En primer lugar, acabo de presentar una Estrategia y Plan de Acción sobre el Discurso de Odio para coordinar las iniciativas al respecto en todo el sistema de las Naciones Unidas, encarando las causas profundas y haciendo que nuestra respuesta sea más eficaz.
En segundo lugar, estamos elaborando un Plan de Acción para que las Naciones Unidas participen plenamente en las iniciativas encaminadas a ayudar a proteger los sitios de carácter religioso y garantizar la seguridad de los lugares de culto.
A quienes insisten en servirse del miedo para dividir a las comunidades, debemos decirles: la diversidad es una riqueza, nunca una amenaza.
Un espíritu profundo y sostenido de respeto mutuo y receptividad puede trascender publicaciones y tuits disparados en una fracción de segundo.
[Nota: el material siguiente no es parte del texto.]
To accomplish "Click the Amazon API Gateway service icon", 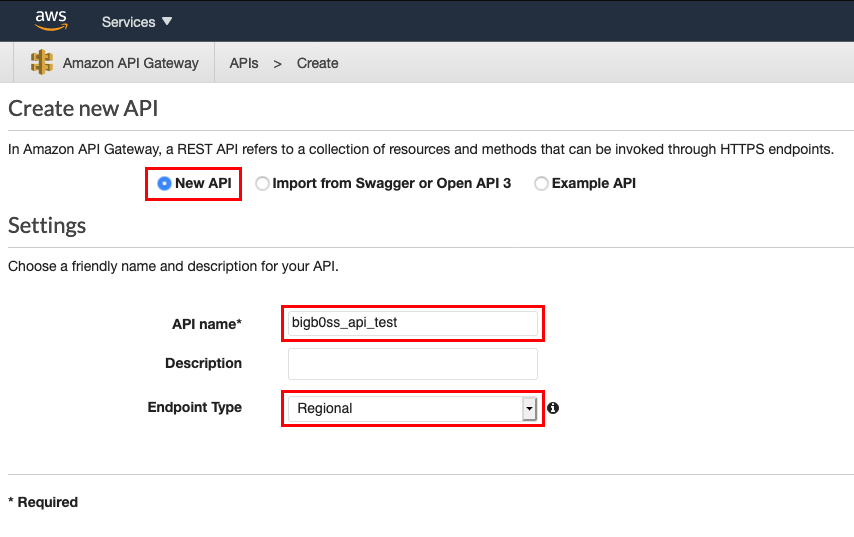I will click(42, 62).
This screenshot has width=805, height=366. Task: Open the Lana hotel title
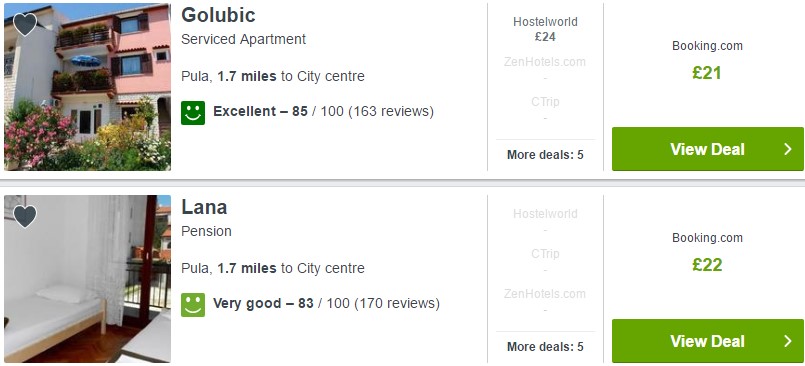click(204, 207)
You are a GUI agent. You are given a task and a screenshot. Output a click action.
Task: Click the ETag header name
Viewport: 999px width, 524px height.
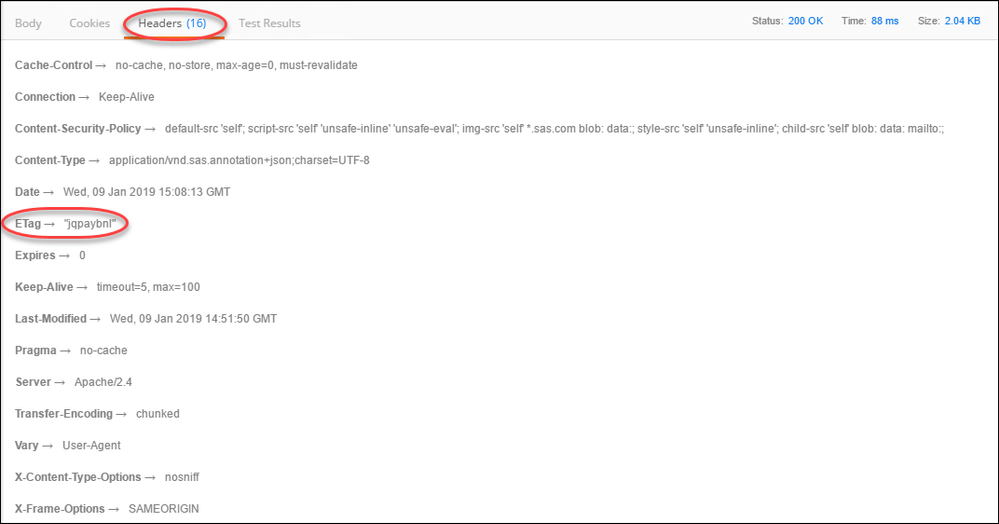28,224
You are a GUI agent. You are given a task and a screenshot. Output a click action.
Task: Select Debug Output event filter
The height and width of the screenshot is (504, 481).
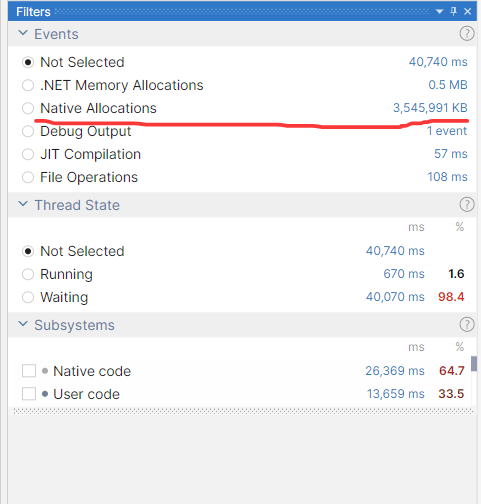(28, 131)
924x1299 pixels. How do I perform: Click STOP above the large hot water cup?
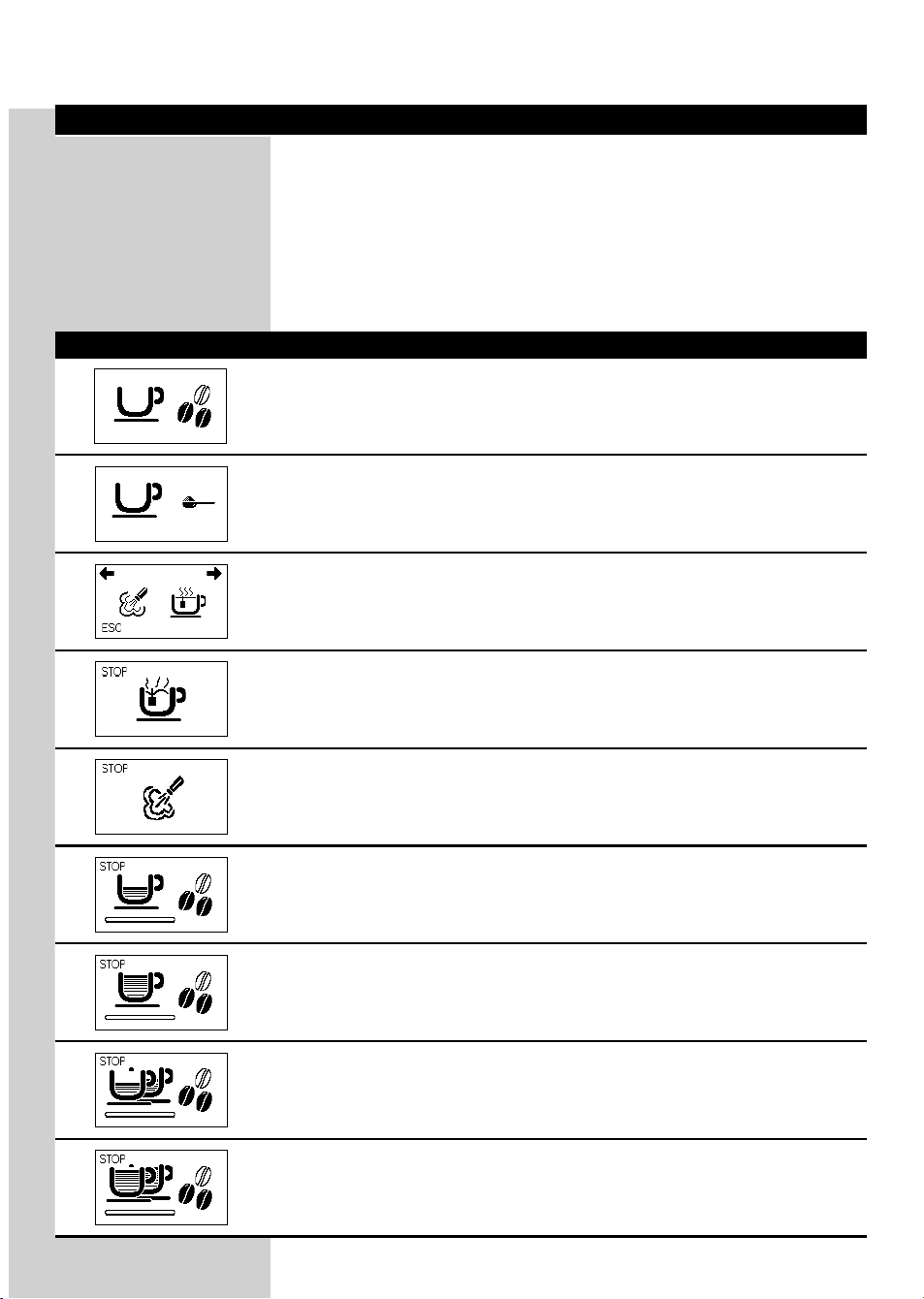pyautogui.click(x=113, y=672)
Nunca hemos de olvidar que, después de todo, cada persona es un “otro” para alguien, en alguna parte. Cuando el odio se ha generalizado, la ilusión de seguridad se vuelve imposible.
Como parte de una misma humanidad, cuidarnos unos a otros es nuestro deber.
Huelga decir que toda acción encaminada a afrontar el discurso de odio y darle respuesta debe ser compatible con los derechos humanos fundamentales.
Responder al discurso de odio no implica coartar o prohibir la libertad de expresión, sino evitar que ese discurso se convierta en algo más peligroso, como una incitación a la discriminación, la hostilidad y la violencia, que están prohibidas por el derecho internacional.
Debemos reaccionar ante el discurso de odio como ante todo acto doloso: condenándolo, negándonos a amplificarlo, contrarrestándolo con la verdad y alentando a los perpetradores a cambiar su comportamiento.
Es el momento de redoblar nuestros esfuerzos por erradicar el antisemitismo, el odio contra los musulmanes, la persecución de los cristianos y todas las demás formas de racismo, xenofobia y formas conexas de intolerancia.
Los gobiernos, la sociedad civil, el sector privado y los medios tienen papeles importantes que desempeñar. Los líderes políticos y religiosos tienen la responsabilidad especial de promover la coexistencia pacífica.
El odio es un peligro para todos, por lo que combatirlo ha de ser tarea de todos.
Juntos, podemos apagar el incendio arrasador del odio y defender los valores que nos unen en una sola familia humana.